Add an example demonstrating AG2 (formerly AutoGen) multi-agent framework combined with Unstructured for intelligent document processing and analysis.

Also addresses #4320 (confidence scores) by showcasing the existing detection_class_prob metadata — agents can filter low-confidence extractions for better RAG quality.

What's included

  • examples/ag2_multiagent_document_processing/run.py — Main example script
  • examples/ag2_multiagent_document_processing/test_e2e.py — 17 end-to-end tests
  • examples/ag2_multiagent_document_processing/README.md — Setup instructions

How it works

  1. Unstructured partitions a document into structured elements (Title, NarrativeText, Table, ListItem, etc.) using Hi-Res strategy for PDFs
  2. AG2 Document Agent wraps Unstructured as a registered tool, callable by agents
  3. AG2 Analyst Agent receives extracted content and produces comprehensive analysis
  4. Agents collaborate via AG2 GroupChat with automatic tool execution

Key features

  • 25+ file types: PDF, HTML, Word, PowerPoint, email, images (OCR), and more
  • Multi-agent pipeline: Document extraction → Analysis → Summary
  • Confidence score filtering ([Feature Request] Add document layout analysis confidence scores #4320): Elements display [conf=X.XX] scores from Hi-Res detection model; agents can filter low-confidence extractions via filter_low_confidence tool
  • Tool registration: Unstructured partitioning exposed as AG2 tool via decorator pattern
  • End-to-end tests: 16 offline tests + 1 live LLM test
  • CLI support: python run.py --file path/to/document.pdf
  • Uses existing example-docs/: No new test fixtures needed

Confidence scores demo (addresses #4320)

When processing PDFs with Hi-Res strategy, each element shows its detection confidence:

[1] (Title) [conf=0.48] LayoutParser: A Unified Toolkit...
[2] (NarrativeText) [conf=0.95] Recent advances in document image analysis...
[3] (ListItem) [conf=0.29] 4 Z. Shen et al.
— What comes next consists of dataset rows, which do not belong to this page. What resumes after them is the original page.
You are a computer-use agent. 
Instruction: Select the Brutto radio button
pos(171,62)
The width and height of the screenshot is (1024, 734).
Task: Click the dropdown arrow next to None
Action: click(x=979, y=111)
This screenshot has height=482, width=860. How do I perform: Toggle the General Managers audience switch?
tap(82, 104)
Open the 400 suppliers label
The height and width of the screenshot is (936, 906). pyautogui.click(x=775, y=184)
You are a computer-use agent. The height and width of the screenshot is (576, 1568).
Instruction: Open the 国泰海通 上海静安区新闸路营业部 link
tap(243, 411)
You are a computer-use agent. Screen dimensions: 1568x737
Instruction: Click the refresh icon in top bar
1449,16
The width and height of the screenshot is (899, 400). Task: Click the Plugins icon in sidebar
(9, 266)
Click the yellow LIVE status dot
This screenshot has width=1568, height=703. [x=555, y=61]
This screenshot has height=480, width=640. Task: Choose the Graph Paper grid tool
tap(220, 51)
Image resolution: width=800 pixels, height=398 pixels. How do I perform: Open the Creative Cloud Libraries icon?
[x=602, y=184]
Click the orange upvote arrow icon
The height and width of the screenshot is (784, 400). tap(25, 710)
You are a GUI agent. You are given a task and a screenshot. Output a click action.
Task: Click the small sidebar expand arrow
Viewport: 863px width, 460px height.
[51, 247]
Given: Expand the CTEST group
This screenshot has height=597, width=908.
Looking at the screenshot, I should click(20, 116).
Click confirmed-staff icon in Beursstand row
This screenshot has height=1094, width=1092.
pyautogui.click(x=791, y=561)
The filter_low_confidence AG2 tool lets agents filter noisy elements:

  • Elements below a threshold are removed
  • Elements without scores (HTML, non-Hi-Res) are kept by default
  • Stats report kept/filtered/no-score counts

Testing

# Offline tests (no API key needed) — 16 tests
pytest examples/ag2_multiagent_document_processing/test_e2e.py -v -k "not live_llm"

# Full pipeline test (requires OPENAI_API_KEY)
pytest examples/ag2_multiagent_document_processing/test_e2e.py -v -k "live_llm"

Why AG2?

AG2 is a major multi-agent framework with 500K+ monthly PyPI downloads and 4,300+ GitHub stars.
Unstructured is the natural document processing layer for AG2 agentic RAG pipelines — this example
shows how they work together.

Checklist

  • Code formatted with Black (100 char line)
  • Ruff checks pass
  • Pre-commit hooks pass (except pre-existing flake8 E501 repo-wide issue)
  • 17 e2e tests included and passing
  • Example is self-contained and runnable
  • Follows conventional commit format
  • Demonstrates confidence scores from Hi-Res strategy ([Feature Request] Add document layout analysis confidence scores #4320)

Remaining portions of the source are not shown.